Bien sûr.
Monday, June 22nd, 2020
Well, hey, okay, to follow up on what I wrote yesterday, yes, Apple did indeed announce a transition away from Intel chips to Apple’s own design of chips that use that 64 bit ARM architecture I went on about yesterday.
They announced all this in a slickly-produced video set in and around Apple’s pretty empty at the moment spaceship campus, Apple Park. At the end of the presentation was a long list of “Health & Safety” credits, the new “no animals were harmed in the filming of this episode.”
But hey, new architecture! Big transition!

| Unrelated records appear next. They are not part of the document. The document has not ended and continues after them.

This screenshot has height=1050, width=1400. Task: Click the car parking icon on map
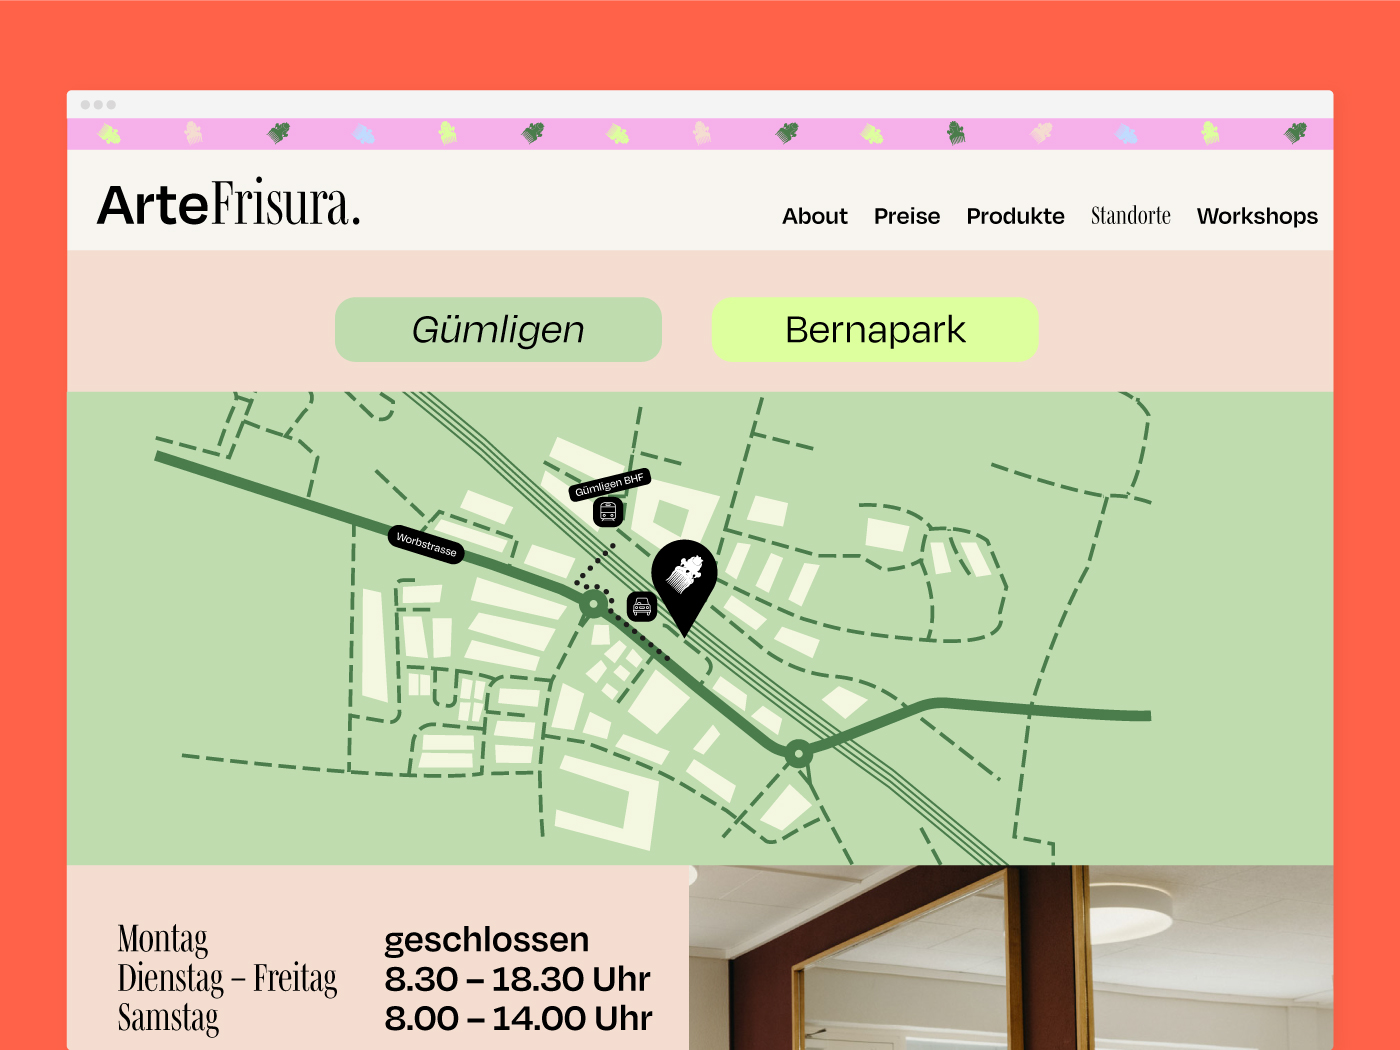click(x=642, y=606)
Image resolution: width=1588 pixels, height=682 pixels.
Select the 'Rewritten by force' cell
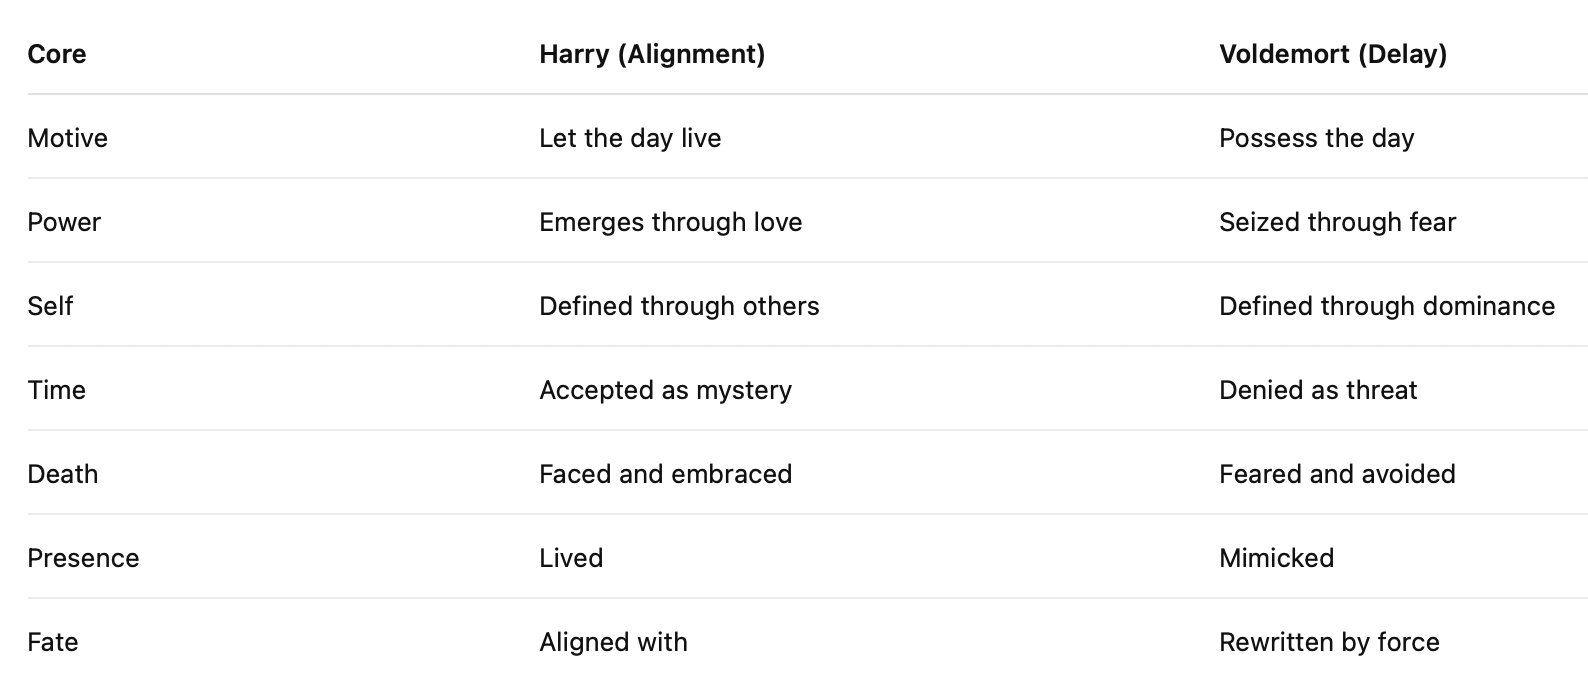1329,642
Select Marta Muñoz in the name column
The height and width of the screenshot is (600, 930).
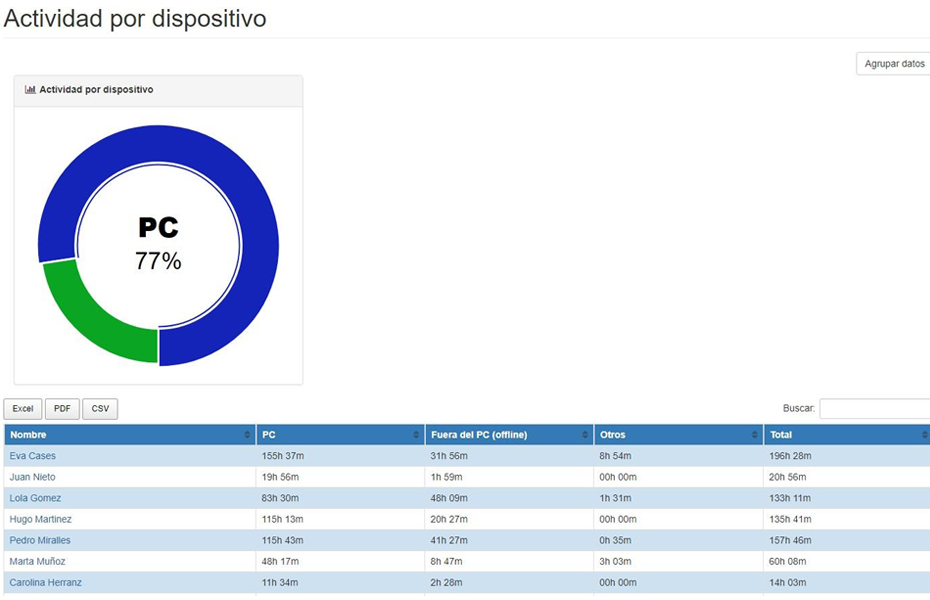(39, 561)
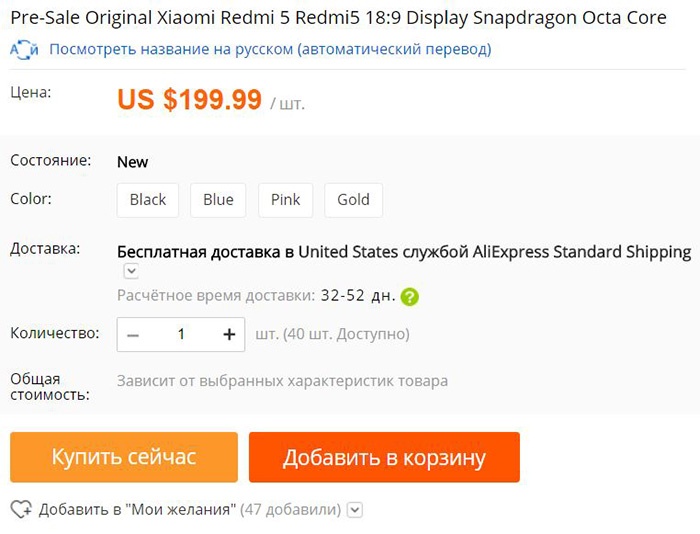700x534 pixels.
Task: Open the Посмотреть название на русском link
Action: (270, 49)
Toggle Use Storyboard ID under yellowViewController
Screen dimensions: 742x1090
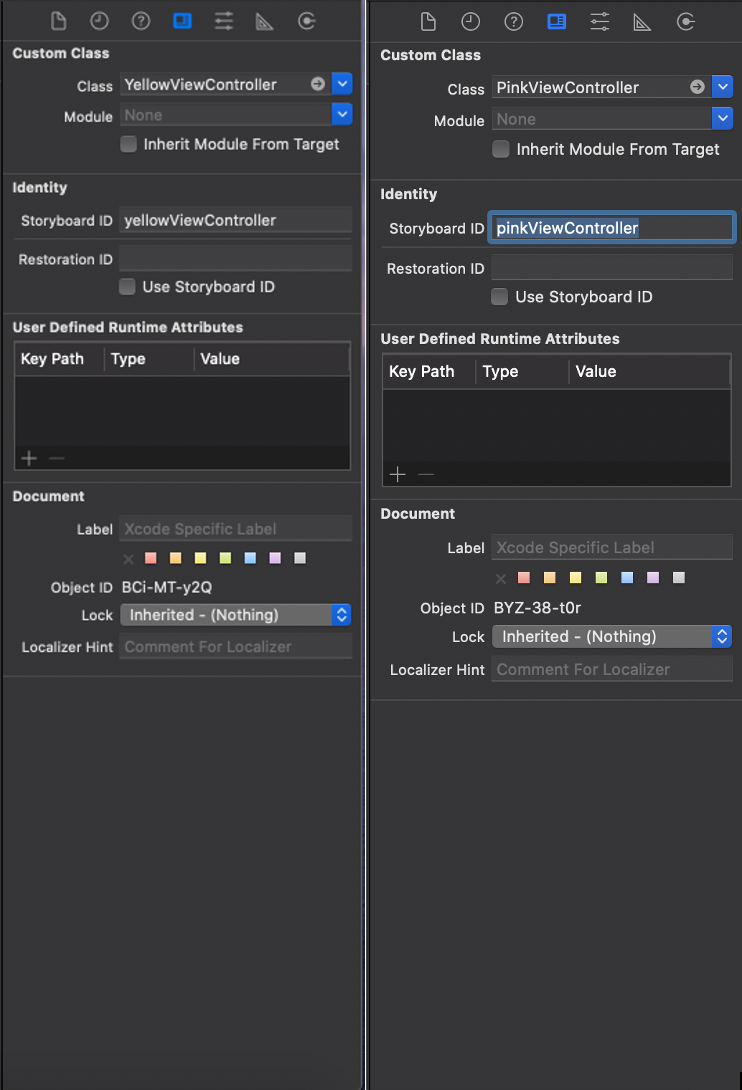pyautogui.click(x=128, y=287)
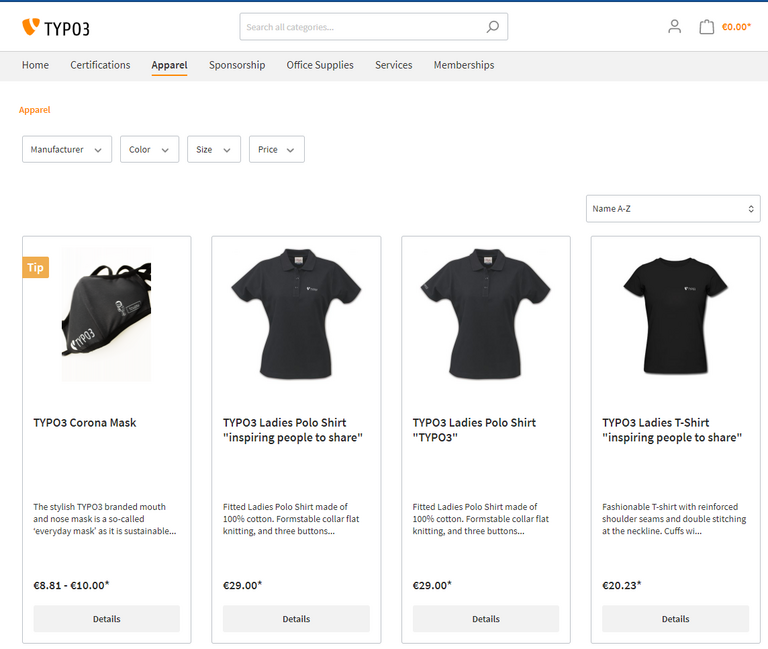
Task: Click the search magnifier icon
Action: pyautogui.click(x=492, y=27)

Are there new machines we can buy today? Um, no, check back toward the end of the year. Will the transition be easy for developers and for the most part invisible to consumers? Apple says indeed. How long will it take until they no longer sell any Intel chip machines? About two years. Right now if you’re a for-real developer you can apply to pay $500 to get what looks like a rental Mac Mini with the same system on a chip that powers the current iPad Pro inside, so you experience the new system and write your code and debug it appropriately. This is similar to the developers’ program they had when they went from PowerPC to Intel.
There will be a new version of MacOS this year, just like last year’s release of the (somewhat derided and problematical) MacOS Catalina.
This one will be called MacOS Big Sur. Big Sur! Also it’s MacOS 11.0 after a seemingly endless stream of Mac OS 10.something releases.
Thanks Apple, for a distraction from the troubling world around us. Good luck with those new SoCs.